Okonomiyaki is a food. It is a Japanese food. It is a cross between an overfilled omelette or pancake or a very thick pizza; some heathens call it a Japanese pizza – and it is all of these, yet it is not – sort of. You decide.
It is quite hard to say what it is, but despite not looking the best in my opinion, nor sounding the best when you look at the ingredients included, okonomiyaki is actually fantastic to eat, and yes you do come back for more. Just to help, here is how you pronounce it ok-o-no-mi-yaki, yes just how it looks.
Kansai-style okonomiyaki on the other hand is mixed together before being cooked like a pancake. Then sauces are squirted across the top, like mayonnaise and a form of BBQ sauce. Yes, sounds good already doesn’t it? That is what we eat after a hard day of skiing.
This is such an art form that you have specialist okonomiyaki restaurants where the chef cooks them in front of you. The meal is enormous, filling and delicious, just a bit ugly.
Recipe for Okonomiyaki, sort of …
- Make the batter, with the correct okonomiyaki flour, water, eggs and cabbage
- Mix “what you like” in with the batter (which is generally many things, not just a prawn one), but as I said many things.
- Put onto a hot flat grill and shape in a circle with the correct tools.
- Once one side of the okonomiyaki has been sufficiently cooked, use the spatulas to flip it. Make sure that the okonomiyaki has been cooked through enough to hold together.
- When the okonomiyaki is cooked, add the toppings. This is where it gets worrying. The first layer is the okonomiyaki sauce, which looks and tastes like Worcestershire sauce. The sauce needs to be ‘liberally’ applied to the Okonomiyaki with a brush.

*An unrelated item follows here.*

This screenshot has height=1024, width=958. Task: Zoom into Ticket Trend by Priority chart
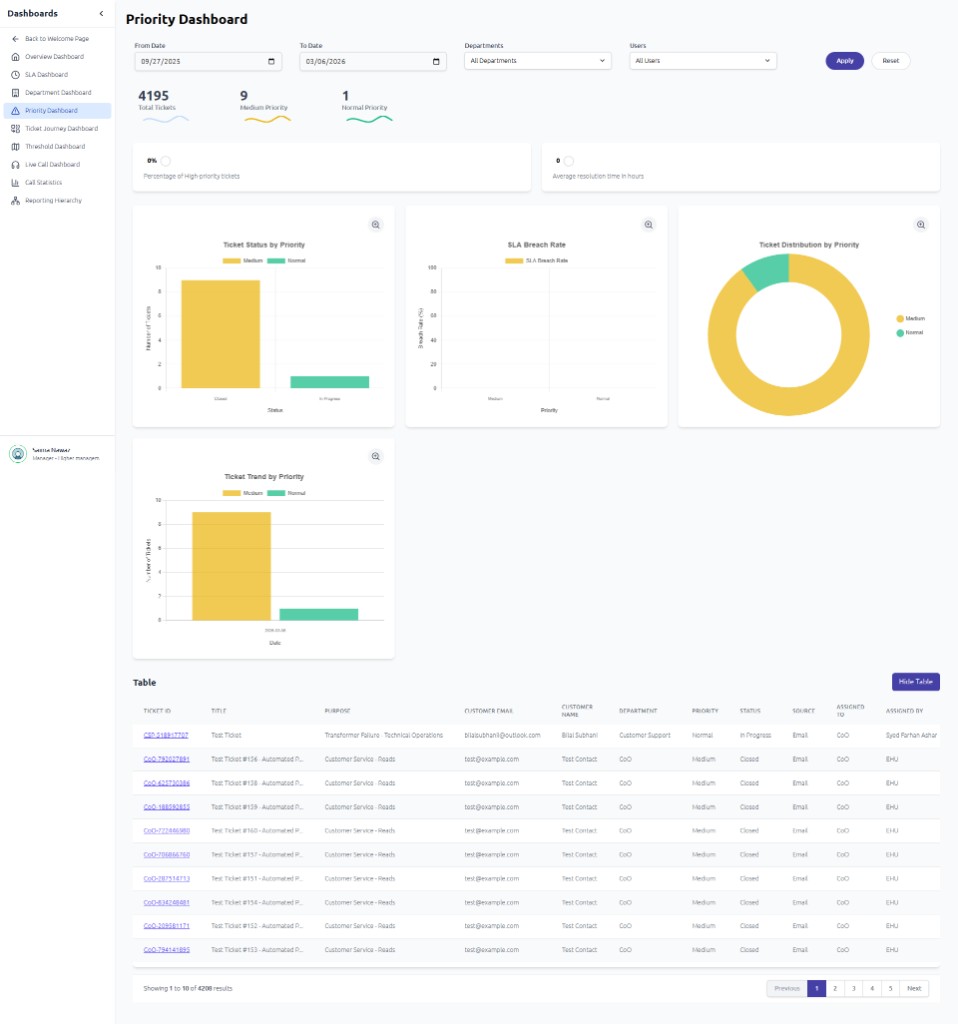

- Then comes the mayonnaise, which you apply in zigzagging lines.
- Then add heaps of smoked bonito called katsuobushi using wooden tongs. Now bonito is the fish shavings and I am totally grossed out by them because they “MOVE” and “CONTORT” when put on the okonomiyaki. Drinking more sake will help.
- Add aonori, a dried seaweed over the top of your Okonomiyaki.
- Now, using the tools that you flipped and molded the Okonomiyaki with, cut into chunks and eat, washed down with copious amounts of saki.